It4innovations / hyperqueue

Scheduler for sub-node tasks for HPC systems with batch scheduling
https://it4innovations.github.io/hyperqueue
MIT License
266 stars 20 forks source link

Support for allocations on several different job managers #695

Open npf opened 2 months ago

npf commented 2 months ago

Hi,

In https://it4innovations.github.io/hyperqueue/stable/deployment/allocation/, the documentation says :

You can create multiple allocation queues, and you can even combine PBS queues with Slurm queues.

Does that mean hyperqueue can auto-allocate on several HPC clusters with different submission frontends?

Technically speaking, I do not see how to configure the necessary remote access to submission frontends. In the code, the allocation function calls either sbatch or qsub directly, if I'm correct.

Should both sbatch or qsub commands be available on the machine where the hyerqueue server runs?

Thanks.

Kobzol commented 2 months ago

Hi!

Does that mean hyperqueue can auto-allocate on several HPC clusters with different submission frontends?

It does, although to actually support two different clusters, you'll need to run the HQ server on a place that is accessible from both clusters (and their compute nodes) through TCP/IP, which might be a bit challenging. Also, if you want to use automatic allocation for this, it's a bit more complex (see below).

Technically speaking, I do not see how to configure the necessary remote access to submission frontends. In the code, the allocation function calls either sbatch or qsub directly, if I'm correct.

It does indeed call sbatch/qsub directly. We have been thinking about providing some way to customize this mechanism, but we haven't seen any use-case for that yet. A simpler solution/workaround might be to provide a proxy, that will reroute the sbatch/qsub calls from the node where HQ server is deployed to the corresponding login nodes/frontends. You could probably write e.g. a simple Python program that will act as sbatch/qsub and allow communicating with remote systems.

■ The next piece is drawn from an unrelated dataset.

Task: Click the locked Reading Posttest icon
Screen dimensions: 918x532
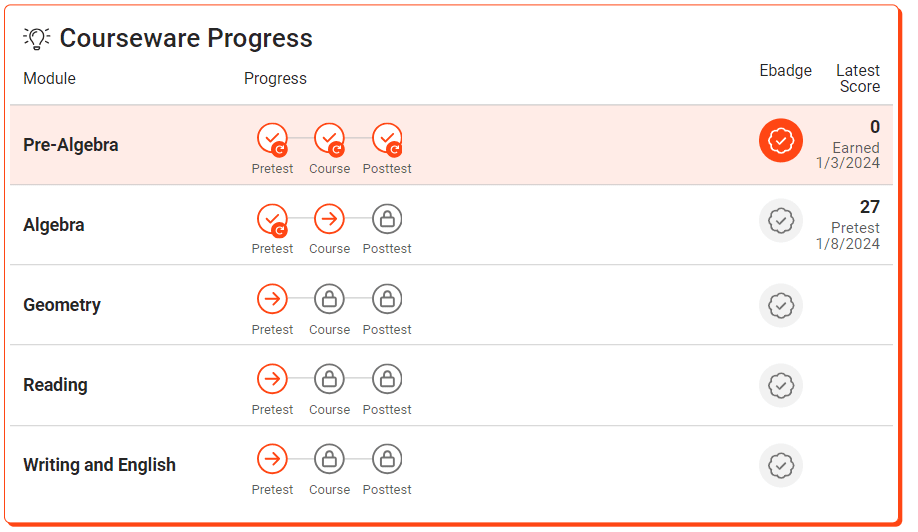Action: [387, 379]
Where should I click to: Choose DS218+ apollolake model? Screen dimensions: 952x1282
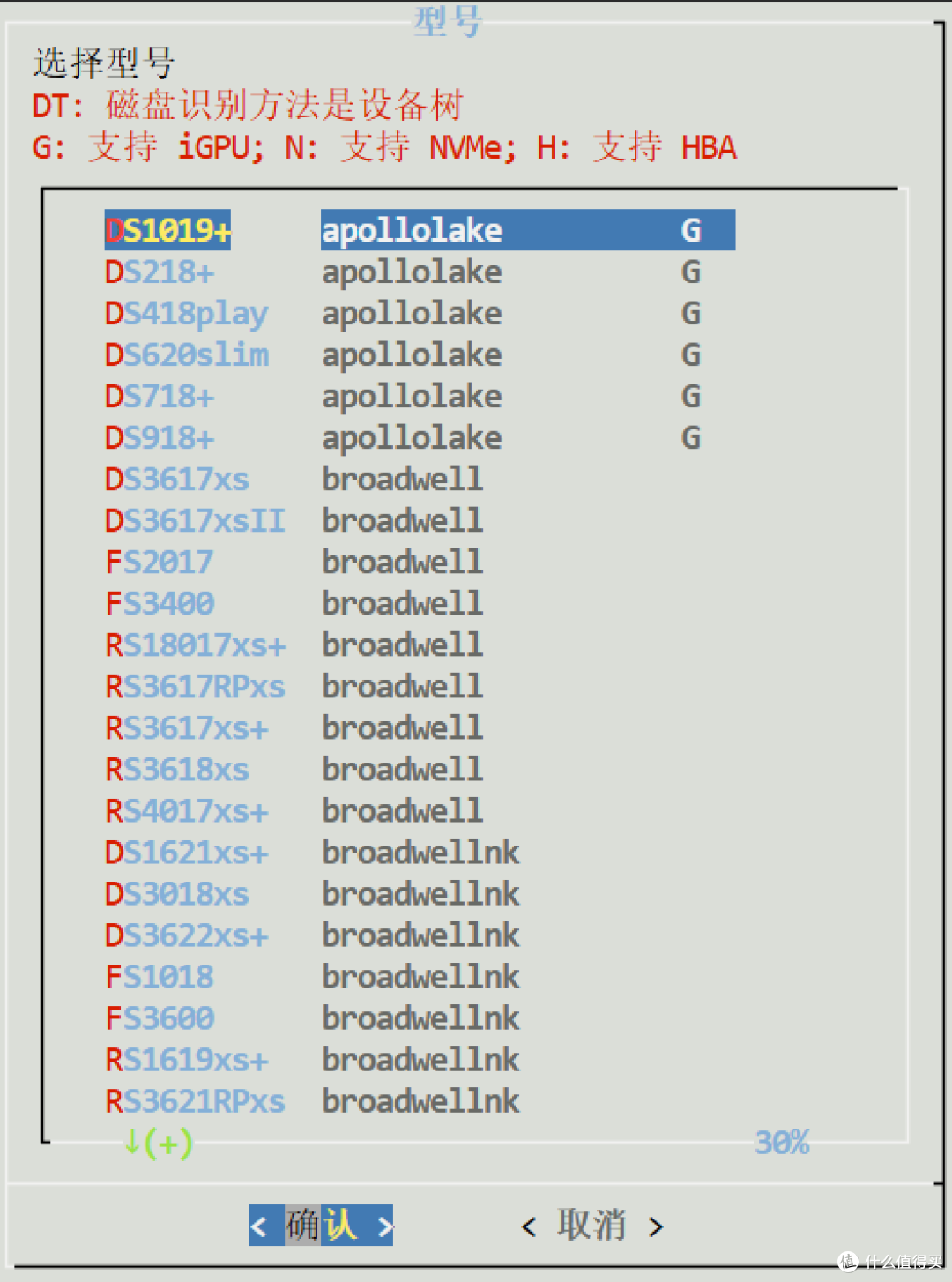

If you had a use-case for this, we could also implement e.g. a JSON-based auto allocation backend, which could implement the autoallocation using any mechanism it would need.

Should both sbatch or qsub commands be available on the machine where the hyerqueue server runs?

Currently, yes, if you want to use auto-allocation (or you can use a proxy as described above).

If you don't use automatic allocation, you can also just provide the computational resources to HQ manually, by running sbatch/qsub on the corresponding clusters, and then redirecting the HQ workers to the IP address of the HQ server. In that case the server does not need to know anything about sbatch/qsub.